--- TÂCHES À RÉALISER ---
1. Traduisez en anglais la phrase suivante, tirée de l’entretien sur le CNSAD pendant le confinement : « Aujourd’hui, tous les enseignements sont assurés à distance. »
2. Poursuivez l’entretien sur le CNSAD pendant le confinement à partir de sa dernière phrase.

--- PASSAGE FOURNI ---
« Faire vivre une école en temps de confinement »
Par Salomé Baumgartner
Les Trois Coups
Claire Lasne Darcueil est la directrice du Conservatoire national supérieur d’art dramatique (CNSAD) depuis 2013. Face à la pandémie de coronavirus, elle cherche, avec les 35 membres administratifs et techniques ainsi que les enseignants, à maintenir l’enseignement et les activités culturelles.
Comment le CNSAD assure-t-il la continuité pédagogique ?
Je dois dire que je suis épatée et étonnée de l’organisation que l’école a réussi à trouver. Au début du confinement, j’ai envoyé un mail aux professeurs pour leur dire que nous avions un défi à relever. D’autant plus que nous sommes une des écoles les plus infectées, car le premier tour du concours d’entrée s’est tenu durant les quinze jours précédant le confinement et a vu défiler 6 700 personnes.
Aujourd’hui, tous les enseignements sont assurés à distance. Il n’y a pas que le théâtre : cours de danse, d’anglais, de Feldenkrais (une gymnastique douce qui entretient le corps et l’esprit)… Tout est réinventé. Nous avons procédé par phases afin de réorganiser le fonctionnement de l’école. Au cours de la première semaine, nous avons contacté tous les élèves afin de nous enquérir de leur santé et de leur possibilité de suivre des cours. Nous avons cherché des solutions pour chacun d’entre eux, en leur envoyant du matériel informatique ou en augmentant les forfaits. Le fait d’être un établissement appartenant au campus de l’université Paris sciences et lettres (PSL) a été un soutien informatique fort.

--- DONNÉES BRUTES ---
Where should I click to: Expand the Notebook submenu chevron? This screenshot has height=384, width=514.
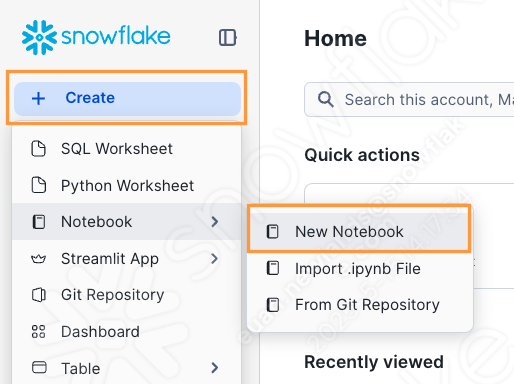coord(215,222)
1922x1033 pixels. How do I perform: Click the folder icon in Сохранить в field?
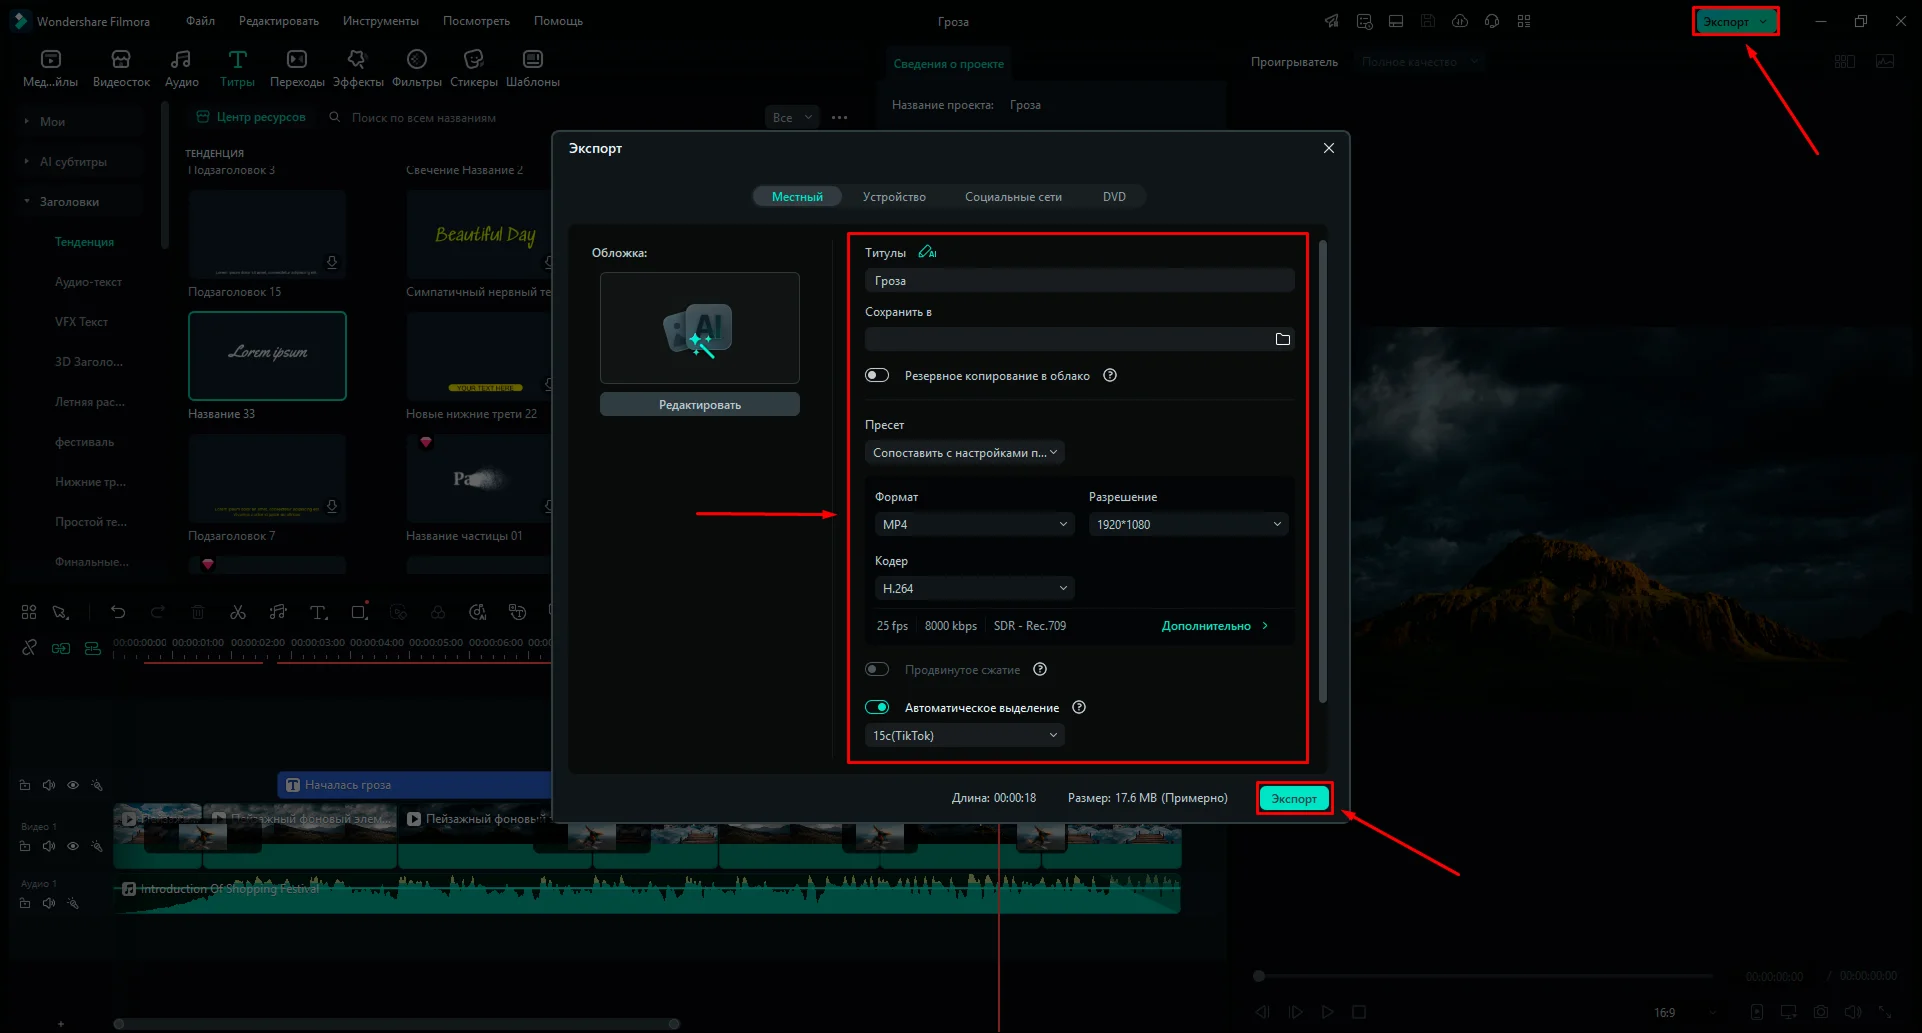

--- TÂCHES RÉSOLUES ---
1. Today, all classes are taught remotely.

2.
On continue toujours à résoudre des problèmes. On cherche constamment des solutions. Tout le monde est au rendez-vous, malgré les soucis, la maladie, l’angoisse. Je suis fière de diriger le CNSAD.
Est-ce possible de faire un cours de théâtre à distance ?
Le théâtre est un art vivant dont l’essence est la présence physique. C’est un contrat qui ne doit pas être trahi. Néanmoins, ruser avec les contraintes fait aussi partie de notre nature, et Sandy Ouvrier (une des enseignantes) me disait que pendant cette période, le Conservatoire était une « boîte à création incroyable ». Chaque professeur mène son cours à sa manière en s’adaptant à la fois à sa matière et aux modes de communication. La plupart des cours se font en visioconférence à l’aide de la plateforme Teams, mais on voit se développer d’autres moyens d’enseigner.
Par exemple, les élèves de première année travaillent sur La Mouette, de Tchekhov. Il leur a été demandé de correspondre entre eux, dans la peau de leur personnage, afin de continuer à travailler leur monologue intérieur. En danse, il a été proposé à ceux de deuxième année de créer un « fil d’improvisation » : chacun danse face à sa caméra ou son téléphone et l’on met bout à bout les petits films afin de créer un film dansé.
Donc, oui, c’est possible grâce à la créativité de chacun. Et puis, les élèves ne sont pas seuls à bénéficier de ces cours : on propose du Feldenkrais au personnel. Continuer une pratique d’exploration de soi, même à distance, permet aussi d’agir sur le moral.
S’adapter avec créativité
Comment adaptez-vous les évaluations et aménagez-vous les spectacles de fin d’année ?
Dans de nombreuses matières, les élèves vont être évalués à distance. Ce sera le cas pour les épreuves accordant des crédits universitaires (ECTS), ainsi que pour les soutenances de master. En revanche, les élèves de deuxième et troisième années subissent un préjudice quant aux représentations, et j’en suis désolée. Nous organisons habituellement un évènement, animé par les étudiants de deuxième année, que nous appelons les Journées de juin. Malheureusement, compte tenu des circonstances, celles-ci sont annulées. Deux spectacles des classes de troisième année connaissent le même sort.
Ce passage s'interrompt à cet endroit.